[Stored records]
———

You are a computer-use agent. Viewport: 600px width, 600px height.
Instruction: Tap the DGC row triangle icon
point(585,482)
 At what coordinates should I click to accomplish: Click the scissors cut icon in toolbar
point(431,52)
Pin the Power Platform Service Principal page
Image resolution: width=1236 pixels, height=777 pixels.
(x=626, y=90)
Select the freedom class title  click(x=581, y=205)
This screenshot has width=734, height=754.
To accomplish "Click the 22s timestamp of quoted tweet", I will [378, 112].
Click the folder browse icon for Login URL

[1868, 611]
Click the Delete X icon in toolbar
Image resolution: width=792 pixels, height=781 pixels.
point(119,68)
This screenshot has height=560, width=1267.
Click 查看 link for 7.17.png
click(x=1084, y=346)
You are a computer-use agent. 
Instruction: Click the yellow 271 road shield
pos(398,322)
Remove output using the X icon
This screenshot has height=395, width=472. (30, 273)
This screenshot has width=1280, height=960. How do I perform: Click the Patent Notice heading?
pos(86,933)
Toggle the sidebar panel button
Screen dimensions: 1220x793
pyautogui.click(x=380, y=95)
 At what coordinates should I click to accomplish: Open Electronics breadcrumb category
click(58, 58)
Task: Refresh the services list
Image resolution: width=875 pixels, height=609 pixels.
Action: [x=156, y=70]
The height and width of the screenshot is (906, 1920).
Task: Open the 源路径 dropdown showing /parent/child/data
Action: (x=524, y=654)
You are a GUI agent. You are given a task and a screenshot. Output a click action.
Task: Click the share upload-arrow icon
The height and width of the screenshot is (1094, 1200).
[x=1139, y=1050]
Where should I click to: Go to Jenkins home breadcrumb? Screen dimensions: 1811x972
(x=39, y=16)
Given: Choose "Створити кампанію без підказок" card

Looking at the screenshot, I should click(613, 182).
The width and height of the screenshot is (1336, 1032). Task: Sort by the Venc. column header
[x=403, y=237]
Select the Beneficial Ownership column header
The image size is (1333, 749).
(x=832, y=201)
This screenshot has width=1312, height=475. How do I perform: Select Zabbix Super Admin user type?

———

[WHAT THE TASK ASKS] Set down the records above once more, exactly as given.

[RESPONSE AREA]
You are a computer-use agent. Viewport: 600px width, 600px height.
Instruction: Tap the DGC row triangle icon
point(585,482)
 At what coordinates should I click to accomplish: Click the scissors cut icon in toolbar
point(431,52)
Pin the Power Platform Service Principal page
Image resolution: width=1236 pixels, height=777 pixels.
(x=626, y=90)
Select the freedom class title  click(x=581, y=205)
This screenshot has width=734, height=754.
To accomplish "Click the 22s timestamp of quoted tweet", I will [378, 112].
Click the folder browse icon for Login URL

[1868, 611]
Click the Delete X icon in toolbar
Image resolution: width=792 pixels, height=781 pixels.
point(119,68)
This screenshot has height=560, width=1267.
Click 查看 link for 7.17.png
click(x=1084, y=346)
You are a computer-use agent. 
Instruction: Click the yellow 271 road shield
pos(398,322)
Remove output using the X icon
This screenshot has height=395, width=472. (30, 273)
This screenshot has width=1280, height=960. How do I perform: Click the Patent Notice heading?
pos(86,933)
Toggle the sidebar panel button
Screen dimensions: 1220x793
pyautogui.click(x=380, y=95)
 At what coordinates should I click to accomplish: Open Electronics breadcrumb category
click(58, 58)
Task: Refresh the services list
Image resolution: width=875 pixels, height=609 pixels.
Action: [x=156, y=70]
The height and width of the screenshot is (906, 1920).
Task: Open the 源路径 dropdown showing /parent/child/data
Action: (x=524, y=654)
You are a GUI agent. You are given a task and a screenshot. Output a click action.
Task: Click the share upload-arrow icon
The height and width of the screenshot is (1094, 1200).
[x=1139, y=1050]
Where should I click to: Go to Jenkins home breadcrumb? Screen dimensions: 1811x972
(x=39, y=16)
Given: Choose "Створити кампанію без підказок" card

Looking at the screenshot, I should click(613, 182).
The width and height of the screenshot is (1336, 1032). Task: Sort by the Venc. column header
[x=403, y=237]
Select the Beneficial Ownership column header
The image size is (1333, 749).
(x=832, y=201)
This screenshot has width=1312, height=475. How do I perform: Select Zabbix Super Admin user type?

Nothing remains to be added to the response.